As it happened, I’d seen Heat the previous week, but thought it best not to recommend it. ‘I remember seeing Chelsea Girls years ago,’ I said, ‘at the ICA.’

‘Ah, we rather wanted to see that one,’ said Cara.

I wondered how to put it to them. ‘Three hours,’ I said, ‘on two screens simultaneously. I’m sure I was the only person still conscious at the end.’

Mark laughed and said, ‘I gather things are much more on a business footing there these days – you know, at the famous Factory. It’s really some sort of office job that Lydia has, I gather.’

This sounded like what Lydia probably thought her parents wanted to hear. I’d been kept awake in Chelsea Girls by hoping something sexual might happen, in front of a camera oddly detached from all human agency and interest – it was bizarre now to think of Lydia at the Factory, in that labyrinth of dirty couches and silver-foiled walls.

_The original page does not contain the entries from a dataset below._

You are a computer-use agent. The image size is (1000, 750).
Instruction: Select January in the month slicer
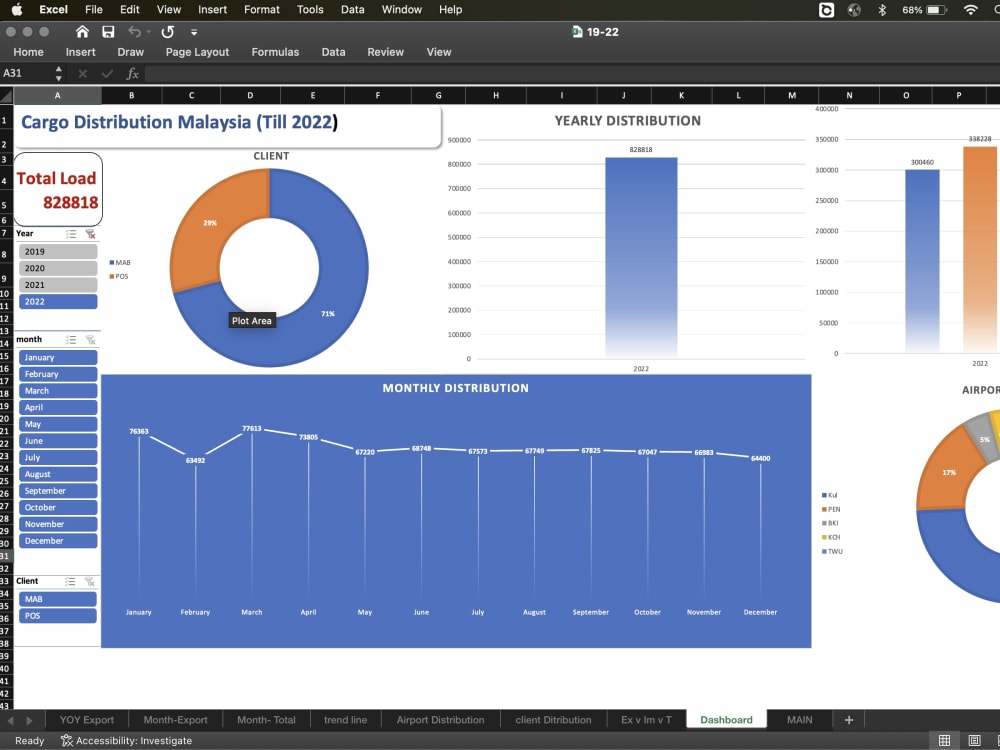[57, 357]
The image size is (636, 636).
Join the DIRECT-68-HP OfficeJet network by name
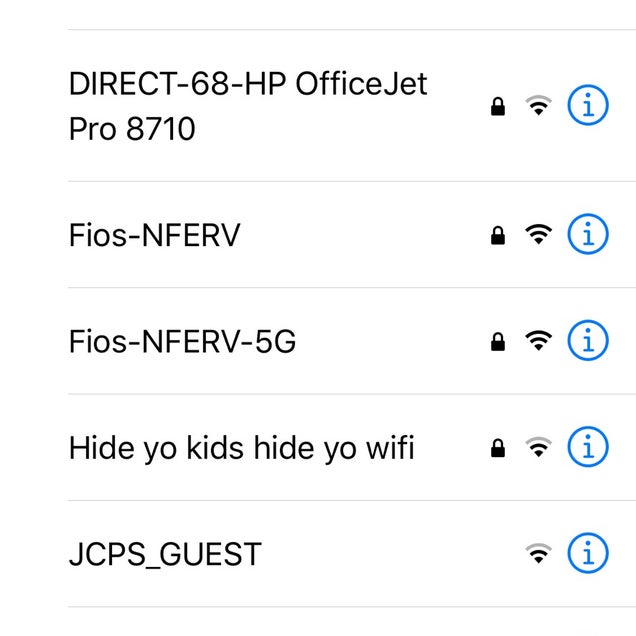(x=247, y=84)
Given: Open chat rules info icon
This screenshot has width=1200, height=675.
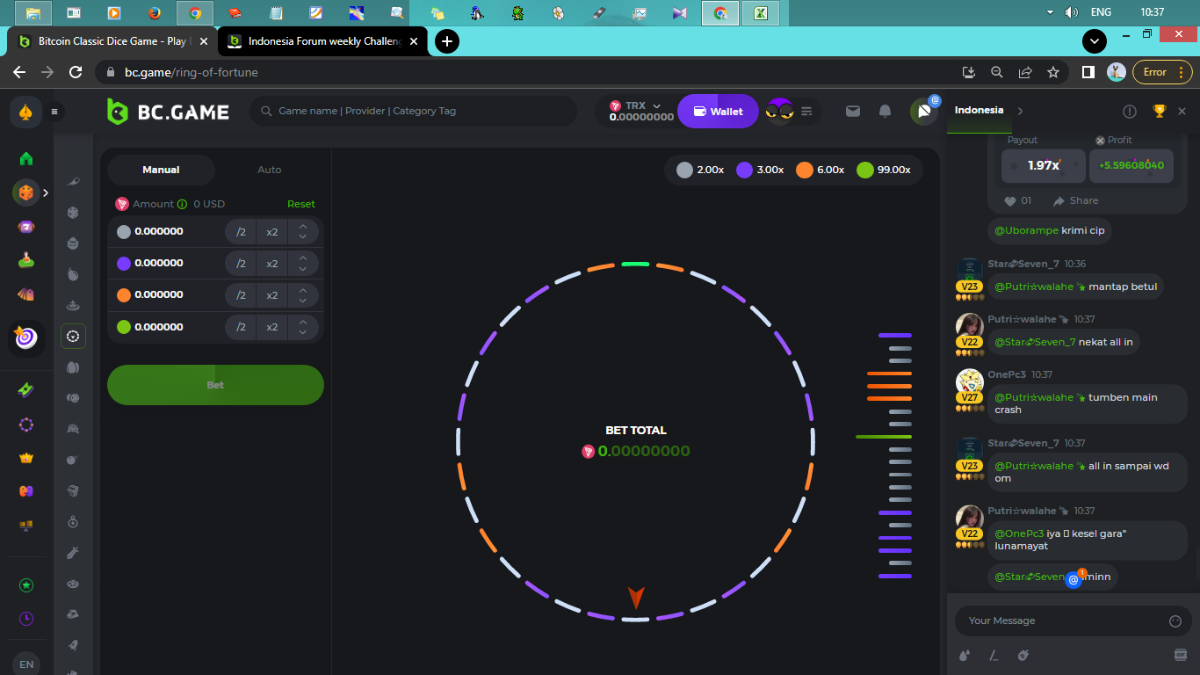Looking at the screenshot, I should point(1130,111).
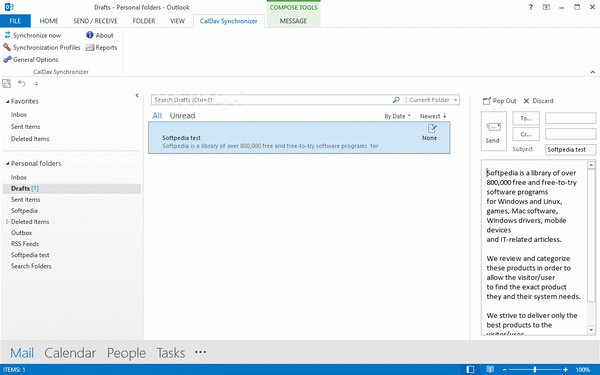Open the Reports chart icon
600x375 pixels.
90,47
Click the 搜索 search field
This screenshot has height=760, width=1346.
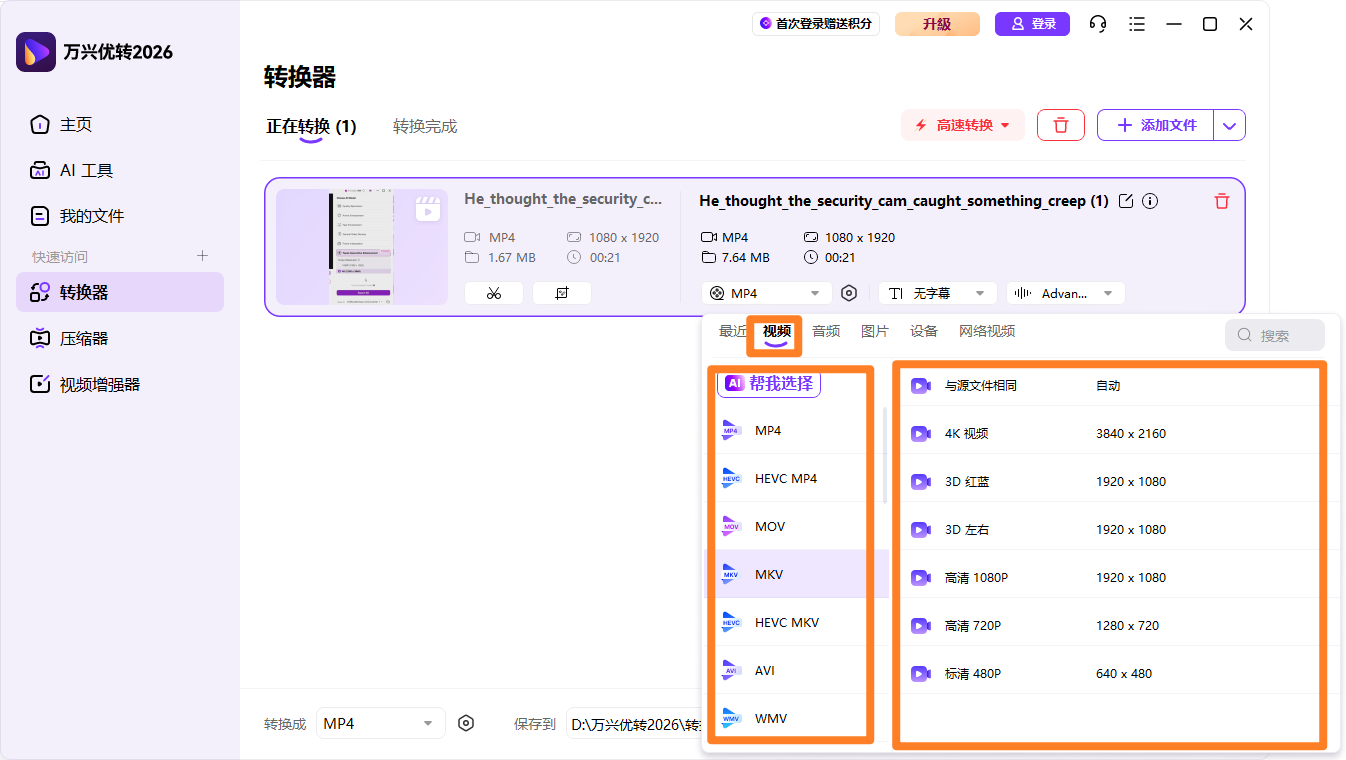click(x=1274, y=334)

‘But she comes back to London now and then?’ I said.

‘A bit,’ said Mark.

‘We don’t see a lot of her,’ said Cara.

‘Right . . .’ I said, and looked from one to the other of them, though they were looking ponderingly at each other. The door opened in the white wall and Angela came back in to clear the plates. I sat back with a smile, and gazed up past the paintings murky in the candlelight to the fancy white cornice with white flowers like a daisy-chain all the way round, and slow-wittedly saw how far both their children had got away from Mark and Cara; the magnificent house was the brave face they’d put on the fact.

‘Where do you stay while you’re in town?’ Cara said, when the time came to leave.

‘We’re all staying at a place in Acton.’

‘A hotel?’

‘In a sense. It’s very cheap, anyway.’ I thought she might be going to suggest I stayed with them, but she was wiser than that.

In the hall, Mark shook my hand, and said, ‘You might ask Raymond . . . Ray to come and see me.’

‘I will,’ I said, ‘thank you very much,’ and feared already for the meeting, just from Mark’s tone. Ray, though desperate for money, was too proud to think of coming with a begging bowl. Still, I’d done what he told me to. I put on my coat, and gazed round at the marble-floored hall, and I half felt the Hadlows should be kept from funding us, the gulf between the paupers and the patron seemed so vast.